__What you have to do__.
Please reproduce the items below, starting at the line that contains "Tap the Channels+Filter" and ending at the line that contains "tap(814, 768)", with both of those lines included. Leave the pictures out of your answer.

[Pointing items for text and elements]
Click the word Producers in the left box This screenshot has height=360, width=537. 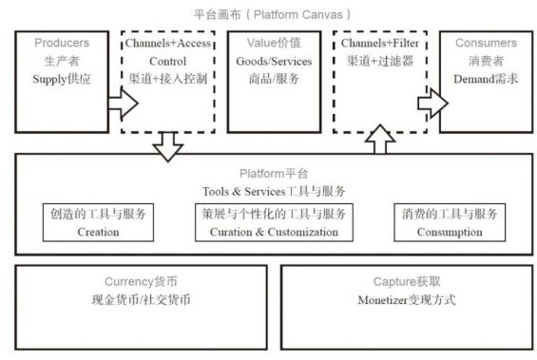(x=62, y=44)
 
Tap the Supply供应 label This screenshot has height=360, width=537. (x=62, y=80)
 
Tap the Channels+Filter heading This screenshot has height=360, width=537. (x=379, y=44)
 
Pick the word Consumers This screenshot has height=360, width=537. (x=486, y=44)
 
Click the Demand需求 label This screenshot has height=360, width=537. (x=486, y=80)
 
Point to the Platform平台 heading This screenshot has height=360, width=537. (x=274, y=174)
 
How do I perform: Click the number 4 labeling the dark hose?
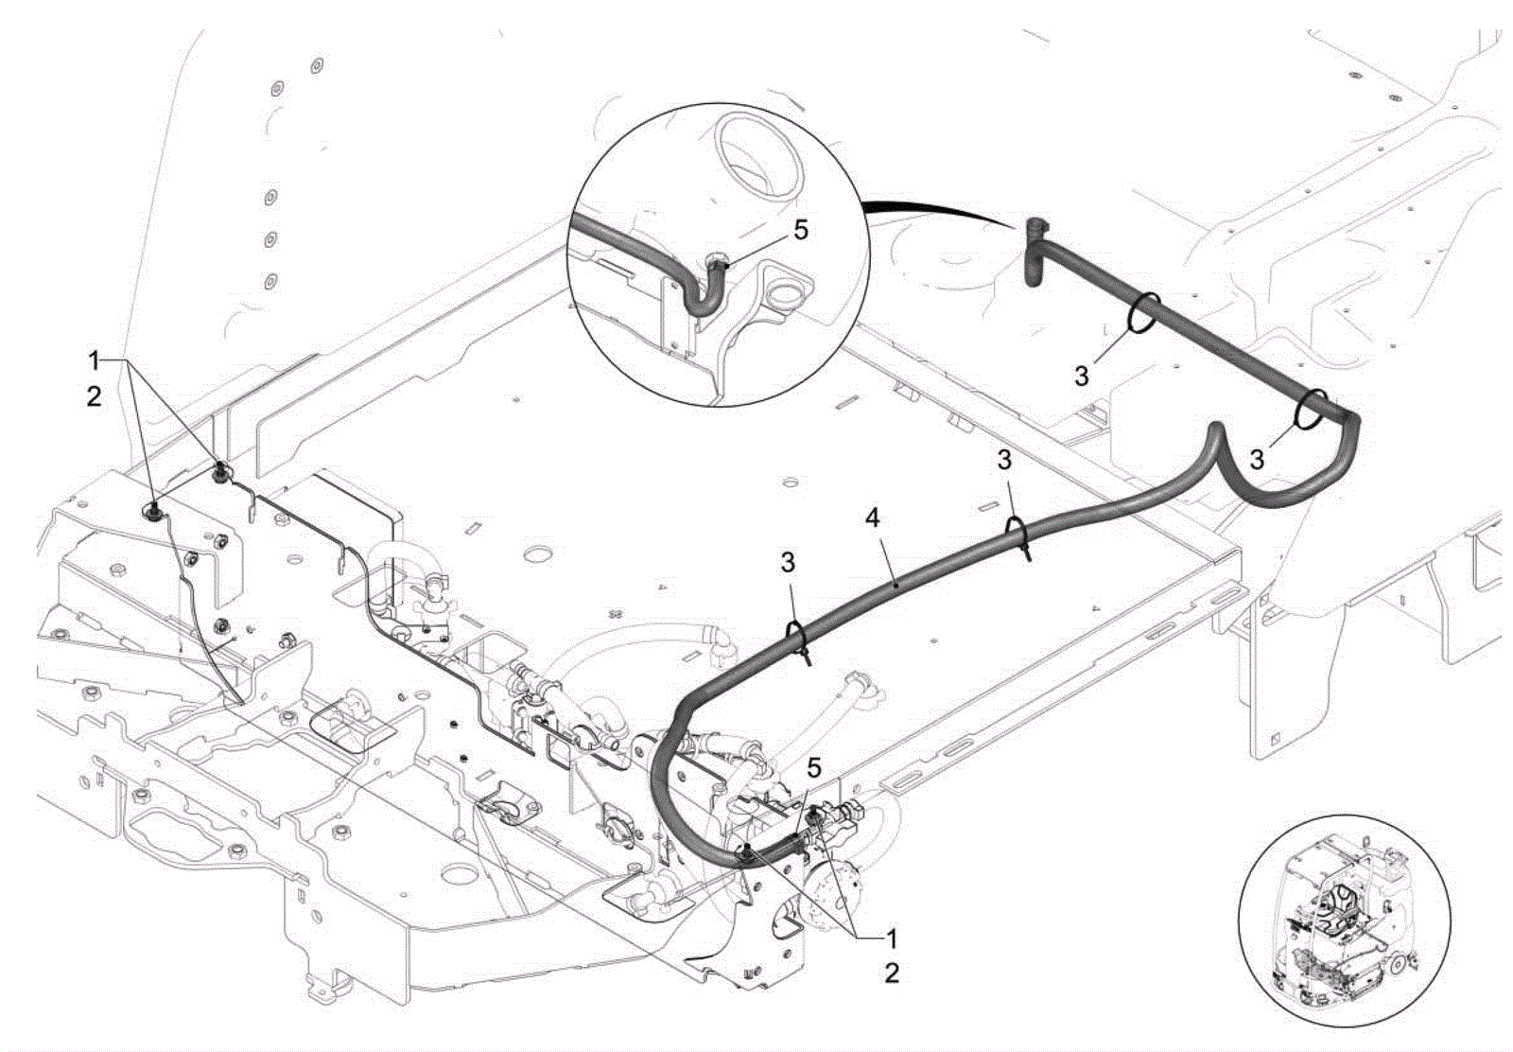tap(873, 519)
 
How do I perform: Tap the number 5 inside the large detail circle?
tap(800, 231)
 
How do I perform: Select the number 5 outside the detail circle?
tap(814, 768)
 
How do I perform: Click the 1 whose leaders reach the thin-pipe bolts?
tap(95, 361)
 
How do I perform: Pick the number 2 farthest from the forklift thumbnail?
tap(94, 396)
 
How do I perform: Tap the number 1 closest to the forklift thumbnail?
tap(892, 938)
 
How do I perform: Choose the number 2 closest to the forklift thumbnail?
tap(892, 973)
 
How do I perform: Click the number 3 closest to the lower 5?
tap(788, 562)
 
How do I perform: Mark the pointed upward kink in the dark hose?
tap(1216, 429)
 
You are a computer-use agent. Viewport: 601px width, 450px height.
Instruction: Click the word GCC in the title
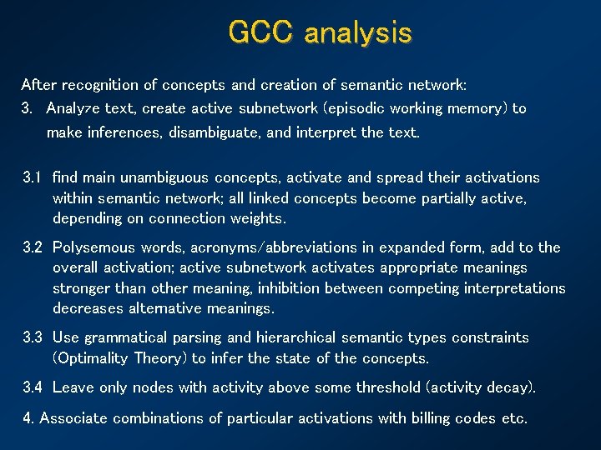[x=260, y=32]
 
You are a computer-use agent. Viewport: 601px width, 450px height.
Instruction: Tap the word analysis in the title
[x=358, y=32]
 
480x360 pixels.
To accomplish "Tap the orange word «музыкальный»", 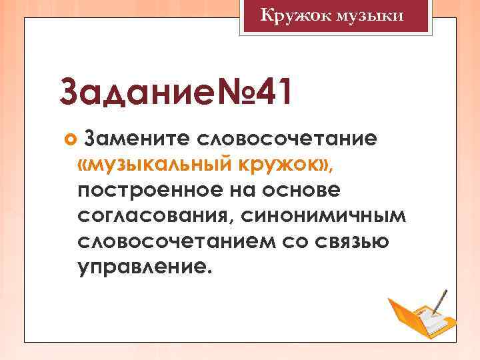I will (157, 164).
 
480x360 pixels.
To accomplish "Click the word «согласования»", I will (154, 216).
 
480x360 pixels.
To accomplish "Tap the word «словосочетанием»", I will (176, 242).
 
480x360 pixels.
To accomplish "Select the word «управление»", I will (143, 268).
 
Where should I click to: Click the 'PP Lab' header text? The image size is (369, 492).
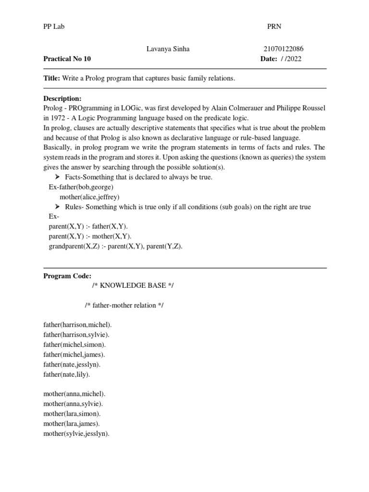[x=54, y=27]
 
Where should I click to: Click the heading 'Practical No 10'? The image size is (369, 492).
[x=67, y=59]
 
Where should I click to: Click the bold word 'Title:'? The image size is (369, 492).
[x=52, y=78]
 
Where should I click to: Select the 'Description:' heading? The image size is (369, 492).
[x=62, y=98]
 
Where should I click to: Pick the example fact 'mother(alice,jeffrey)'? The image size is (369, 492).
[x=89, y=197]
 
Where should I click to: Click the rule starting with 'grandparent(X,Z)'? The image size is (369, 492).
[x=116, y=246]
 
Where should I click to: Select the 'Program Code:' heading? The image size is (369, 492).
[x=67, y=276]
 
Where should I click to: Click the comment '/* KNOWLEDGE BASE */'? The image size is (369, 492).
[x=133, y=285]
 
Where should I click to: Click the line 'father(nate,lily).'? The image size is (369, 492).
[x=67, y=374]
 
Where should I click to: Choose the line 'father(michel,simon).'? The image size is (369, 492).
[x=75, y=344]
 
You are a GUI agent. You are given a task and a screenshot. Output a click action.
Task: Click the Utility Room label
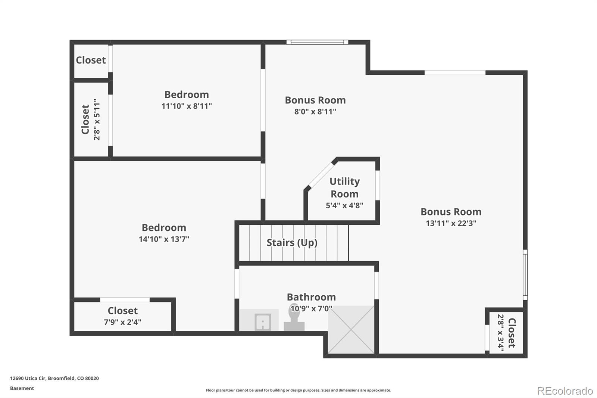[344, 187]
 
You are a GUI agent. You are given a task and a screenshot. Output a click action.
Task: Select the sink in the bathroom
[263, 321]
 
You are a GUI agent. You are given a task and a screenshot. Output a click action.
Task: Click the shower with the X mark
[351, 330]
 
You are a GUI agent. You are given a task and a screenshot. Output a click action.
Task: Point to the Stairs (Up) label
[292, 243]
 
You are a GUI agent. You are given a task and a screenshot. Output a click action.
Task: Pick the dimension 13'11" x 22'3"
[451, 223]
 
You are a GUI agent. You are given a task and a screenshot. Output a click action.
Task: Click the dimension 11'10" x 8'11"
[187, 106]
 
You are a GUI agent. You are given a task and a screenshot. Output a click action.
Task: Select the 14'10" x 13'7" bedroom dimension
[164, 239]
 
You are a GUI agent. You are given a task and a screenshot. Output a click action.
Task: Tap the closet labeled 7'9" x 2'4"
[122, 316]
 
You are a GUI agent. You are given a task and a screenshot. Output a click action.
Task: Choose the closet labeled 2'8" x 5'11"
[91, 119]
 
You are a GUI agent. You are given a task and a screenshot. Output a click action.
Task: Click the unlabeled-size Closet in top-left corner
[91, 60]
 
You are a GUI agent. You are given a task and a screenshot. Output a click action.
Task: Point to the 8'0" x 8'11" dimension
[315, 112]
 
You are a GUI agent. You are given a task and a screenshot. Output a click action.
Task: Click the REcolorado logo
[565, 391]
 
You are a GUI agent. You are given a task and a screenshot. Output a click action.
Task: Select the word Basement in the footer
[22, 388]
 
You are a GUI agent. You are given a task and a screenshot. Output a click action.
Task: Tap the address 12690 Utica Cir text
[54, 378]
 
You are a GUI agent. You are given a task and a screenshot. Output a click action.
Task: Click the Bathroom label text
[311, 297]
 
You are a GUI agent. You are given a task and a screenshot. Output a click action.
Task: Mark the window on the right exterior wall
[525, 275]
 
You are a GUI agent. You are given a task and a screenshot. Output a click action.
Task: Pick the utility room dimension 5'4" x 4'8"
[344, 205]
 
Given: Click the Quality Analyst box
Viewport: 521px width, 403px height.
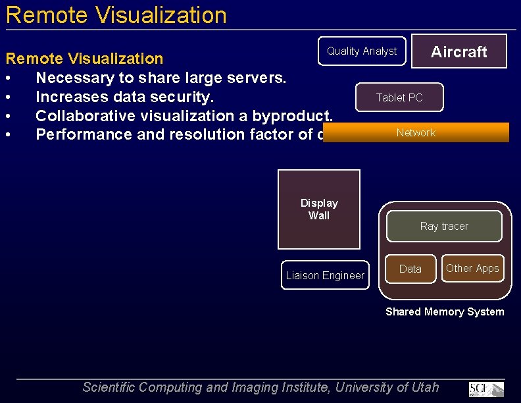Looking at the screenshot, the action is pyautogui.click(x=362, y=51).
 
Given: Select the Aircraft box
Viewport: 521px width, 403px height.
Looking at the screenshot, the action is pyautogui.click(x=459, y=51).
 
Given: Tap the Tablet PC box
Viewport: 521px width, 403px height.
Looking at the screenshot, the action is pyautogui.click(x=399, y=97).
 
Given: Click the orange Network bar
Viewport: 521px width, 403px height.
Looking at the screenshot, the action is pyautogui.click(x=416, y=132).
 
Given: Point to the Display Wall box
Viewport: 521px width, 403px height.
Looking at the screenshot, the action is pyautogui.click(x=319, y=209).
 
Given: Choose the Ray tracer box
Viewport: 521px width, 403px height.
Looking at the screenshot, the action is pyautogui.click(x=444, y=226).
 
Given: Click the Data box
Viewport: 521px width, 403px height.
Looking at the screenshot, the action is pyautogui.click(x=410, y=269).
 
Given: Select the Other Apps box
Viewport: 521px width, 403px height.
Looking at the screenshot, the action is pyautogui.click(x=472, y=268).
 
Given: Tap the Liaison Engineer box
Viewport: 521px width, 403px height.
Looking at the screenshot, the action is pyautogui.click(x=325, y=275).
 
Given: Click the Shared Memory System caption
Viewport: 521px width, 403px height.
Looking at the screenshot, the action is pyautogui.click(x=445, y=311).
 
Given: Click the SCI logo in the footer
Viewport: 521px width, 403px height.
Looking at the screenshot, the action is pyautogui.click(x=486, y=389).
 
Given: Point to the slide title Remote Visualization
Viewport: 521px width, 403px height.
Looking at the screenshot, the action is pyautogui.click(x=116, y=15).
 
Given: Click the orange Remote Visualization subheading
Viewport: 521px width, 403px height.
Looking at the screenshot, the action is pyautogui.click(x=84, y=59).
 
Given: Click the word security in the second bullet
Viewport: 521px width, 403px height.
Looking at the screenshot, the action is pyautogui.click(x=186, y=97).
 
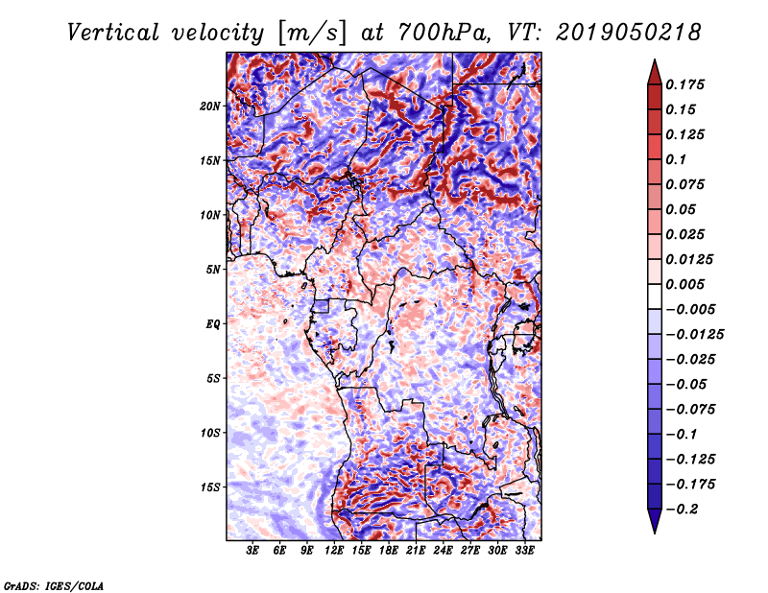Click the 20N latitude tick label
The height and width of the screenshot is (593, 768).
coord(211,107)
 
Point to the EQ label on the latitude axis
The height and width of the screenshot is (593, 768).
coord(214,324)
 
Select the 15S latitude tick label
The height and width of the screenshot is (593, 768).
coord(211,487)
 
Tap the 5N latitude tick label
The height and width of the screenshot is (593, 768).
coord(214,270)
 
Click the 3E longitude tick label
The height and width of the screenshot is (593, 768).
coord(253,552)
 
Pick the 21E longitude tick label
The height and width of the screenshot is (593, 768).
coord(416,552)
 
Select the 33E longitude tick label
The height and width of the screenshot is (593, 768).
coord(524,552)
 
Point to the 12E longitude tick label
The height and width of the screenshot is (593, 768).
coord(334,552)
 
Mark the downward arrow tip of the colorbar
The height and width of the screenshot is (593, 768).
coord(653,531)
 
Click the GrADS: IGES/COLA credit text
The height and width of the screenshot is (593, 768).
coord(53,584)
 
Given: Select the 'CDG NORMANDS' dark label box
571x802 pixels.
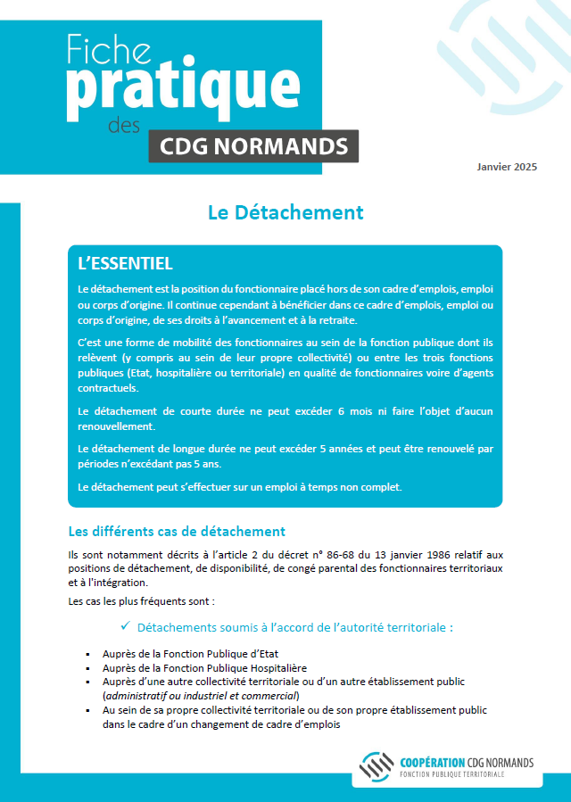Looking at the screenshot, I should click(x=253, y=145).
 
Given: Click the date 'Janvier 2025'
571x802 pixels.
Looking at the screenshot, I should click(x=507, y=168).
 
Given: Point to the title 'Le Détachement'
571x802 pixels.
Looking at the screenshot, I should click(x=286, y=212).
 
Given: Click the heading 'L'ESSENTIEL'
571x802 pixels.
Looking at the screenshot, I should click(x=126, y=264).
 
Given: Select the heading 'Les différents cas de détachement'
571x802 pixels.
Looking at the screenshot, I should click(x=177, y=532).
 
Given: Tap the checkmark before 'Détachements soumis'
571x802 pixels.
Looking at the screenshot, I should click(x=126, y=626).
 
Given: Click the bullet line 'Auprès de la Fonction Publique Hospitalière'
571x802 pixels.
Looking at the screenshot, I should click(x=204, y=667).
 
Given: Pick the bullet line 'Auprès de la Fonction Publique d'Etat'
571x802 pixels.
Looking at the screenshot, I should click(x=190, y=654).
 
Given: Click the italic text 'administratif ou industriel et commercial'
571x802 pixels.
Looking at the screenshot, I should click(x=201, y=695).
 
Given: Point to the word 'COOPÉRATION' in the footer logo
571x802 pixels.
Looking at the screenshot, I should click(x=434, y=763).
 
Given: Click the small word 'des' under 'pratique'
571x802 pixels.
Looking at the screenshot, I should click(x=124, y=126).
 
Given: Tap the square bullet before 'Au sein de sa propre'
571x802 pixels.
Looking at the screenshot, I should click(x=87, y=710).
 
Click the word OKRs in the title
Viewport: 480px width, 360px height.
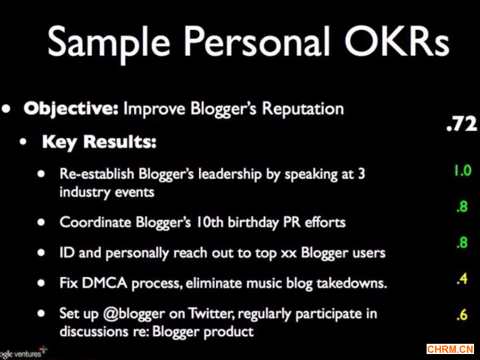click(397, 41)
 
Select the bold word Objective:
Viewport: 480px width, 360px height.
click(71, 109)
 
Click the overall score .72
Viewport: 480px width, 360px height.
click(461, 124)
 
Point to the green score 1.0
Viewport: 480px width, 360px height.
click(463, 171)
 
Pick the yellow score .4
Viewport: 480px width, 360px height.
click(462, 279)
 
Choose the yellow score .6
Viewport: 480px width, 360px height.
click(462, 314)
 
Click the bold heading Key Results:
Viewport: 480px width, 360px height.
click(99, 142)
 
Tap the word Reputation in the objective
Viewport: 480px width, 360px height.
click(303, 109)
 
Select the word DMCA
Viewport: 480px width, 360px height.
click(104, 283)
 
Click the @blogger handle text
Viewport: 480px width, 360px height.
click(134, 314)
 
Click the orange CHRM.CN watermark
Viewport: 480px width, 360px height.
click(450, 349)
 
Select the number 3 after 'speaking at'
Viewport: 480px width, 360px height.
click(362, 174)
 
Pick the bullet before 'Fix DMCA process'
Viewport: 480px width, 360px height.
click(41, 283)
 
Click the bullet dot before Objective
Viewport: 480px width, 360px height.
click(6, 109)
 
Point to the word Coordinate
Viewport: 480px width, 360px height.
click(95, 222)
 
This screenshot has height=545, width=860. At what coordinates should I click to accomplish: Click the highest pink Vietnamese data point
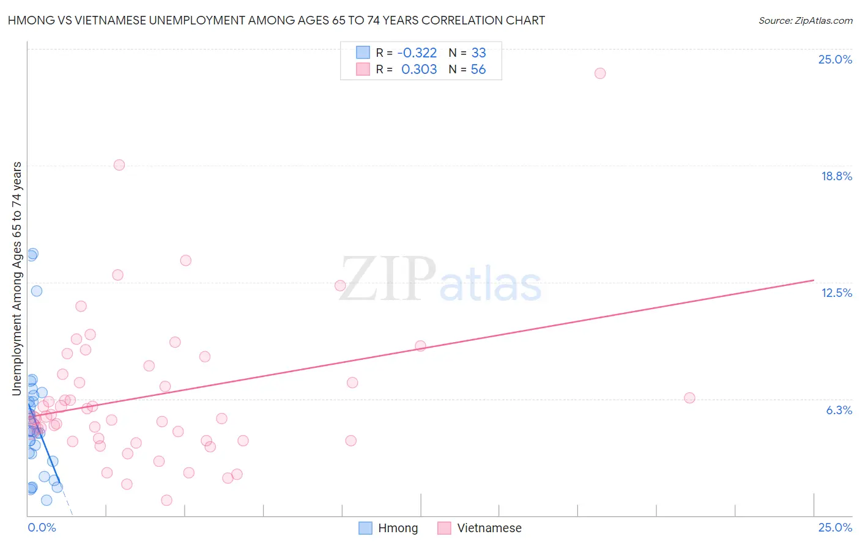pyautogui.click(x=600, y=73)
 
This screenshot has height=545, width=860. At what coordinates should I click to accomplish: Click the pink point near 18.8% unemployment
pyautogui.click(x=119, y=165)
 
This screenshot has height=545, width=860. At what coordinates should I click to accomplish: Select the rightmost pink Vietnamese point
pyautogui.click(x=689, y=398)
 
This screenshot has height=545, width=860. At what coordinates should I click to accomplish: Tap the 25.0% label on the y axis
pyautogui.click(x=835, y=59)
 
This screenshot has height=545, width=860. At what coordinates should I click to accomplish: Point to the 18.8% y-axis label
pyautogui.click(x=836, y=176)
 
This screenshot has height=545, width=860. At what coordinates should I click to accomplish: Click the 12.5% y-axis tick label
pyautogui.click(x=836, y=293)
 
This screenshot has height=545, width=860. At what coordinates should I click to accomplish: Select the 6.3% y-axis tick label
pyautogui.click(x=839, y=410)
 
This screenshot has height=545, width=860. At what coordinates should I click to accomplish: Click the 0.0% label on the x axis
pyautogui.click(x=42, y=527)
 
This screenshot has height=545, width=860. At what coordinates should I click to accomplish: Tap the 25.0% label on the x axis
pyautogui.click(x=835, y=527)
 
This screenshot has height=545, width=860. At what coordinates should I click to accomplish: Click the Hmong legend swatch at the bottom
pyautogui.click(x=365, y=528)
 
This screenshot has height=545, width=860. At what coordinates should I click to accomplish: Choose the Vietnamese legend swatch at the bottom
pyautogui.click(x=445, y=528)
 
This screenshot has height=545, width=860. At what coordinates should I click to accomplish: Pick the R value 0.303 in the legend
pyautogui.click(x=419, y=70)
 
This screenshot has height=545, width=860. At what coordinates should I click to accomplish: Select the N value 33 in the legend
pyautogui.click(x=478, y=53)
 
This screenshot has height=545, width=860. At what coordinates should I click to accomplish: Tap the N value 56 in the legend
pyautogui.click(x=478, y=70)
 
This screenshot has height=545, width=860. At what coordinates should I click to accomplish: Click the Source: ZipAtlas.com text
pyautogui.click(x=805, y=20)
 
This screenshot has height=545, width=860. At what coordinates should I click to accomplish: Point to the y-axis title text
pyautogui.click(x=17, y=278)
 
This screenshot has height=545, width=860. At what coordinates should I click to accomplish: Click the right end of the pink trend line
pyautogui.click(x=814, y=280)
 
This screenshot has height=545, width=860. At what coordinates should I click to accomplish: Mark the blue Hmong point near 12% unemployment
pyautogui.click(x=37, y=291)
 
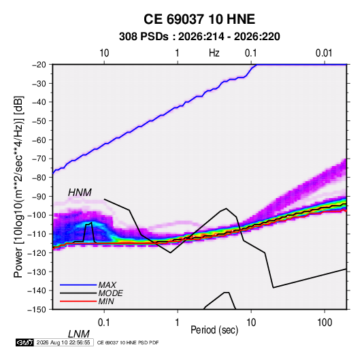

__Solution__.
Tap the Channels+Filter heading This screenshot has height=360, width=537. (x=379, y=44)
 
Pick the word Consumers This screenshot has height=360, width=537. (x=486, y=44)
 
Click the Demand需求 label This screenshot has height=360, width=537. (x=486, y=80)
 
Point to the Platform平台 heading This screenshot has height=360, width=537. (x=274, y=174)
 
How do I perform: Click the number 4 labeling the dark hose?
tap(873, 519)
 
How do I perform: Tap the number 5 inside the large detail circle?
tap(800, 231)
 
How do I perform: Select the number 5 outside the detail circle?
tap(814, 768)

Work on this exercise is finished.